Derrière la maladie cancéreuse se profile la notion d’une mort imminente accompagnée de douleurs et d’une profonde atteinte de l’état général, faite de fatigue et d’amaigrissement. Il y a la condensation de deux représentations : la mort, la mort maintenant. En effet, le patient voit le terme ultime de sa vie directement face à lui, sans avoir éprouvé les étapes de l’avance en âge et du vieillissement. L’issue mortelle semble instantanée ou bien à quelques jours, sans que la réflexion ait pu poser les différentes étapes et les périodes d’amélioration. De plus, l’assimilation entre toutes les maladies cancéreuses est effectuée sous le terme du cancercancer.
Vont se présenter à l’esprit différents souvenirs de parents ou de proches, de souffrance, de moments d’agonie dont on aura été témoin.
Pour des maladies infectieuses d’évolution chronique, le patient peut les considérer comme honteuses, il peut se reprocher des prises de risque, des insuffisances de protection. Il peut les considérer comme dégradantes ou humiliantes.
Pour des maladies dégénératives ou d’évolution chronique, on retrouve également l’anticipation brutale des formes terminales de la maladie, court-circuitant les possibilités de ralentir ou d’en freiner l’évolution.
La gravité d’une maladie n’est pas la même pour le médecin
Celui-ci sait bien que de nombreux cancers du sein, de la prostate, du rectum, des cancers cutanés, sont parfaitement curables. Il sait également que d’autres plus silencieux, moins bruyants, vont avoir une évolution foudroyante. Le médecin perçoit la possibilité des différents traitements, la combinaison des options thérapeutiques : chirurgie, chimiothérapie, radiothérapie. Mais la capacité de rassurer et d’étayer son patient peut être amoindrie lorsque le médecin a été dans sa famille, ou lui-même, touché par une maladie similaire. On ne peut vraiment consoler et rassurer que si l’on perçoit que son discours porte, convainc, ne tombe pas à côté des aspirations et des pensées du patient.

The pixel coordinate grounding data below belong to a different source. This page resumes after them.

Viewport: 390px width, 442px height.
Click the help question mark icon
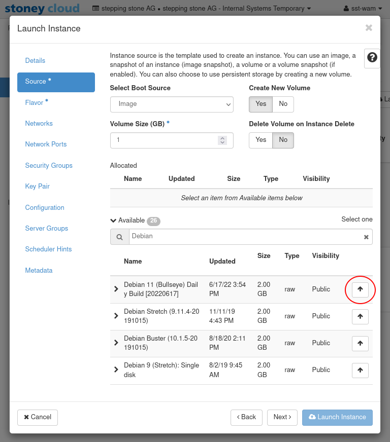[372, 58]
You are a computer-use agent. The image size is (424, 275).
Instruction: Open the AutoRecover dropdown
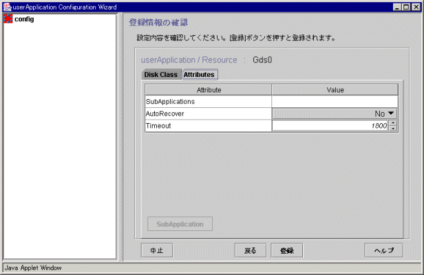[391, 113]
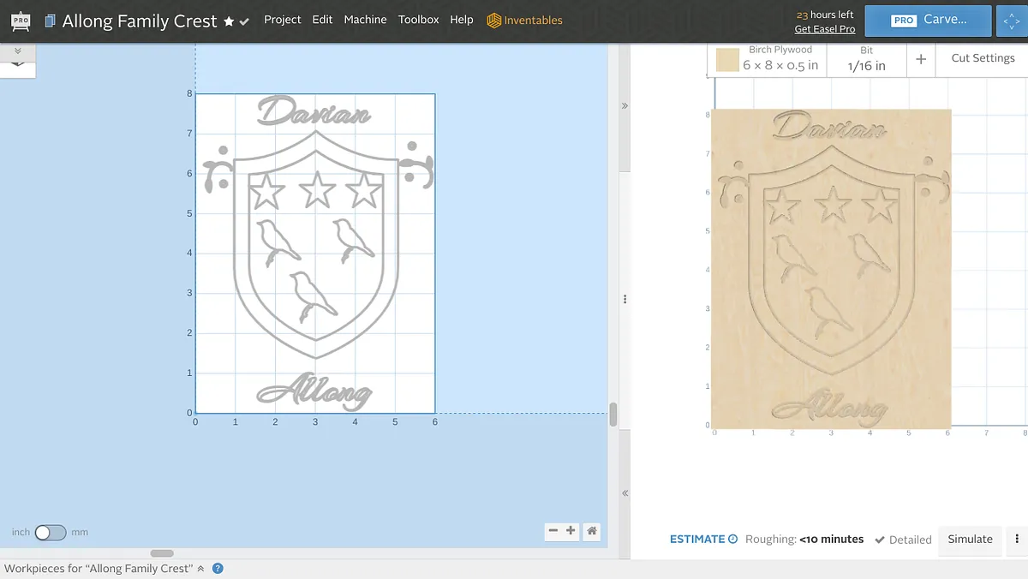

Profonde ambivalence des patients
Cette donnée est essentielle. Elle représente une dimension constitutive de la personnalité de beaucoup d’êtres humains. Comme l’évoque Montaigne, si tout être humain sait que « le but de notre carrière c’est la mort », « le remède du vulgaire c’est de n’y penser pas ». À côté du désir affiché de recevoir une information claire et loyale, beaucoup redoutent la vérité au moins dans ce qu’elle a de brutal et de dramatique. Cette ambivalenceambivalence ne connaît pas toujours la même intensité. Importante au début, elle peut se réduire après quelques jours. L’ambivalence peut également être familiale ; certains membres de la famille expriment le souhait que l’on n’annonce pas un diagnostic à leur proche tout en indiquant qu’eux-mêmes désireraient le connaître s’ils étaient atteints de cette maladie. Dans les pays occidentaux, on considère que l’information doit être délivrée de façon privilégiée et en première intention au malade. Ce peut être différent en Asie ou dans des pays orientaux. Cette ambivalence peut s’exprimer dans le fait d’apprécier d’être informé mais également rassuré sur certaines des modalités thérapeutiques de la maladie. Elle trouve une réponse dans l’attitude médicale consistant à fournir juste après l’annonce des pistes ou des possibilités de traitement.
Le contexte spécifique de l’annonce doit se faire lors d’une consultation en face à face. Les annonces par courrier, par téléphone peuvent être assimilées à des fautes techniques. Une patiente racontait la révélation brutale de son diagnostic en écoutant une conversation téléphonique devant elle de son médecin vis-à-vis de son chirurgien. Une annonce nécessite du temps, elle ne saurait être expédiée en quelques minutes comme l’on se débarrasse d’un fardeau.